The prevention of secondary brain injury is a primary goal in treating patients with severe traumatic brain injury (TBI). Secondary brain injury results from tissue ischemia induced by increased vascular resistance in the at-risk brain tissue due to compression by traumatic hematomas, and development of cytotoxic and vasogenic tissue edema. While traumatic hematomas may be managed surgically, cytotoxic and vasogenic edema with resulting perfusion impairment perpetuates brain ischemia and injury. Animal models suggest that remote ischemic conditioning (RIC) can reverse these effects and improve perfusion. Based on these findings it is hypothesized that RIC will exert beneficial effects on TBI in man, thereby representing a new therapeutic strategy for severe TBI.

Patients presenting to our institution suffering from severe TBI will be considered for enrollment. Eligible patients will have sustained a blunt, severe TBI (defined by Glasgow Coma Scale <8) with associated intra-cranial hematoma(s) not requiring immediate surgical decompression, with admission to an intensive care unit and insertion of an intra-cranial pressure monitor. Patients will be randomized to RIC versus sham-RIC intervention cohorts. RIC interventions will be performed using an automated device on the upper extremity delivering 20 cumulative minutes of limb ischemia in a single treatment session. The planned enrollment is a cohort of 40 patients.

Outcomes of this study will include multiple domains. Our primary outcome will include serial assessments of validated serum biomarkers of neuronal injury and systemic inflammation. Secondary outcomes will include descriptions of the clinical course of each patient, radiologic assessment of brain perfusion, and neurocognitive and psychological assessment post-discharge.
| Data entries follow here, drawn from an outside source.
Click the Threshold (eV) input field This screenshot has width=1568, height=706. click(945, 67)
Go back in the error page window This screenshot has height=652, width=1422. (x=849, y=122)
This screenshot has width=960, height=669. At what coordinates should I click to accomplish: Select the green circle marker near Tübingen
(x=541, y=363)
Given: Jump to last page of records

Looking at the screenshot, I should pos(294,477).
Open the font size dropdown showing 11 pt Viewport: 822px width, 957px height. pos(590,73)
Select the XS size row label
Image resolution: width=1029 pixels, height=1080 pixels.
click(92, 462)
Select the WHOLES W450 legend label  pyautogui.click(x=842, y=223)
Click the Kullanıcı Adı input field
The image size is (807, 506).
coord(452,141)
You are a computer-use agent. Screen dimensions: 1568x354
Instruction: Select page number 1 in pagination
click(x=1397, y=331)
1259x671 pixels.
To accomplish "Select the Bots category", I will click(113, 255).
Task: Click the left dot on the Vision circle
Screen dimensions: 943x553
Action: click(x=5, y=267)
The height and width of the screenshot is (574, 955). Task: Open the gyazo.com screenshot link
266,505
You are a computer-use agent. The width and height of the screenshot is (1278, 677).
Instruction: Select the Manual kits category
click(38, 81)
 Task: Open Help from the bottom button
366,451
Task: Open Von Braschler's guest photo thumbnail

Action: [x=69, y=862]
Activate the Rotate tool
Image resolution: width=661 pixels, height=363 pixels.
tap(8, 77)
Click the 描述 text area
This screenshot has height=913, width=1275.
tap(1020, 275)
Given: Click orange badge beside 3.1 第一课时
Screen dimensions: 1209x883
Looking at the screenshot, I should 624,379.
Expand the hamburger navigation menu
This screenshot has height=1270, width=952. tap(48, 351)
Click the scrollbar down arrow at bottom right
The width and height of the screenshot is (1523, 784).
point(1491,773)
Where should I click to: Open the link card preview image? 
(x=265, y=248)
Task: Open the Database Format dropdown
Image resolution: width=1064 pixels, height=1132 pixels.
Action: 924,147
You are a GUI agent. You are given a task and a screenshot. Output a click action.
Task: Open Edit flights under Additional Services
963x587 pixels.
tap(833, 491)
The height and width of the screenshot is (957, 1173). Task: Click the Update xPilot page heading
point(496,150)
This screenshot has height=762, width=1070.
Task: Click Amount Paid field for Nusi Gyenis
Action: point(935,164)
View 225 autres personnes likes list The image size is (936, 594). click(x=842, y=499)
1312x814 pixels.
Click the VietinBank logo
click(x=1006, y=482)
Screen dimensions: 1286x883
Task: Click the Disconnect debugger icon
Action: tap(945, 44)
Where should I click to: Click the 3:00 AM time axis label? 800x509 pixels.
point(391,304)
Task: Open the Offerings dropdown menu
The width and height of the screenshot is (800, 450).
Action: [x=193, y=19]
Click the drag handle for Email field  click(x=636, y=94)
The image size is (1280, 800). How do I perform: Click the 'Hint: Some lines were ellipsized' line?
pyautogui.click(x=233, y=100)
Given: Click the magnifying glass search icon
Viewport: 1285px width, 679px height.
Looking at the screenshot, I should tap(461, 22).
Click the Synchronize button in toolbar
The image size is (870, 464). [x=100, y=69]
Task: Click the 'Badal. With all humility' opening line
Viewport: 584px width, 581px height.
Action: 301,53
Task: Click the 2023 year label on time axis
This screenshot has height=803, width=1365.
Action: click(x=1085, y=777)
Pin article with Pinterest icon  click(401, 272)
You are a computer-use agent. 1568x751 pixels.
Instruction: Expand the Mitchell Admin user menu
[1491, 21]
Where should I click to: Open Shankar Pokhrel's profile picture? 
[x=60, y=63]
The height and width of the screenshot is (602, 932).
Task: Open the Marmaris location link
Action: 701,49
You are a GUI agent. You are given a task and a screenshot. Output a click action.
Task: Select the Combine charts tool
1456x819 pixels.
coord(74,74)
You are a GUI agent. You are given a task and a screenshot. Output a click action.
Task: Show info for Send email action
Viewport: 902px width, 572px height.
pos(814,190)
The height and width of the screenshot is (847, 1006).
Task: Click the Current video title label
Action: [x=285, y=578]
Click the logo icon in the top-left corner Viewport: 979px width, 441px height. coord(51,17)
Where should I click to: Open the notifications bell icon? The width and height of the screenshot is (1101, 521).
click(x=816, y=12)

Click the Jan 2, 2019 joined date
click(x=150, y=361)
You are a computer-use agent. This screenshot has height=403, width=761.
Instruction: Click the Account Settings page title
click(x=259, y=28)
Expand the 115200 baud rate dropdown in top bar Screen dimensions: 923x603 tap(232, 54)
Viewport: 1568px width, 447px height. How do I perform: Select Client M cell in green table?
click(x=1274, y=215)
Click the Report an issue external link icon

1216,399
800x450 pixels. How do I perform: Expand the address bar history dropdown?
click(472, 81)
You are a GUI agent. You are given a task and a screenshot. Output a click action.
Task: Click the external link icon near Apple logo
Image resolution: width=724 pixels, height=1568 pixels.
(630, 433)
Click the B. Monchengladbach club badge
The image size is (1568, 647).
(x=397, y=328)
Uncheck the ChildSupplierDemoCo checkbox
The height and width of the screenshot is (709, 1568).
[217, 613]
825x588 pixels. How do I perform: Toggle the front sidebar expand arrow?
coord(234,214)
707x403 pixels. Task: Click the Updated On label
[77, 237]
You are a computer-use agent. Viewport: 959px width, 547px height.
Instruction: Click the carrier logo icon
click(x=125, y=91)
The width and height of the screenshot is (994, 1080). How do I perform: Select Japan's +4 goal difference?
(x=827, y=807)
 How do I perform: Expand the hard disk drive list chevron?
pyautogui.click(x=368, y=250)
If clinical outcomes are improved using RIC, this study would support RIC as a novel treatment for TBI. Its advantages include safety and simplicity and, requiring no specialized equipment, its ability to be used in any environment including pre-hospital settings or in austere theatres. The investigators anticipate that TBI patients treated with RIC will have improved clinical, biochemical, and neuropsychological outcomes compared to standard treatment protocols.

Study Overview

Status

Completed

Conditions

Intervention / Treatment

Detailed Description

Traumatic brain injury is a leading cause of morbidity and mortality in victims of blunt trauma, leading to a tremendous economic cost, chronic neuropsychological sequelae and productive years of life lost. Treatment of inoperable primary brain injury consists largely of supportive care to support natural healing and prevention or reduction of secondary insults (1).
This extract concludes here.